One exception is the Legal Skills Program at the College of William and Mary's School of Law. William and Mary and the National Center for State Courts teamed up to create Courtroom 21, an international demonstration and experimental project which seeks to determine how technology can best improve all components of the legal system.

With the most technologically advanced courtroom in the world as classroom, students go through a mandatory two-year Legal Skills Program that teaches ethics, legal research and writing, interviewing, and basic appellate practice. Third-year courses add trials before state and federal judges.

"As both a teaching facility and an active court, we are able to realistically evaluate new technology and technology-based procedures," says Fredric Lederer, who directs the project. "Our students leave with the knowledge and skills they will need to succeed as technology becomes a bigger and more important part of the litigation process."

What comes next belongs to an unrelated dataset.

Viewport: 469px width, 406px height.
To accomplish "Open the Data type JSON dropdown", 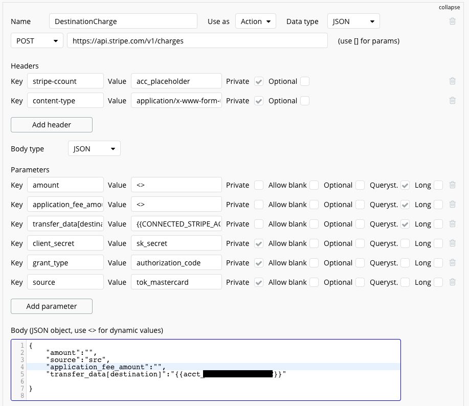I will [353, 21].
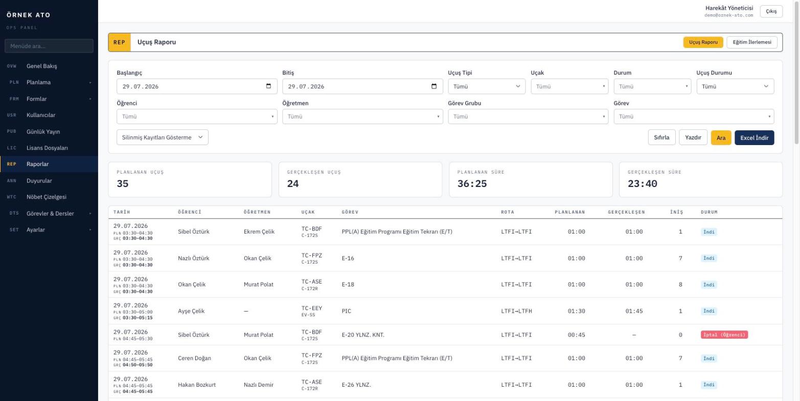Expand the Formlar sidebar submenu arrow

coord(90,99)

Students are exposed to a wide variety of litigation technology tools, including court records systems, electronic document filing systems, and remote conferencing tools. They learn evidence presentation systems and use them in their practice trials.

"The benefits to this new technology are clear," Lederer says. "Not only is it easier for today's lawyers to find the information they need to put a case together, but it is also easier for them to store, access and present it."

Courtroom 21 is also a learning ground for lawyers from across the country and around the world who have decided they need to go back to school. Through video conferencing and web presentation tools, Courtroom 21 offers technology-augmented training for lawyers both on-site in law firms and in the McGlothlin Courtroom in Williamsburg, Va. Lederer believes that technology will change the legal profession and that most lawyers are beginning to come around. There are some drawbacks to this new age, however. Lawyers long stuck with billable-hours quota that seemed impossible to fill may actually be able to. "Lawyers can literally do research into the night and file briefings up to the second they are due," Lederer says. "There is no longer an end-time to the workday."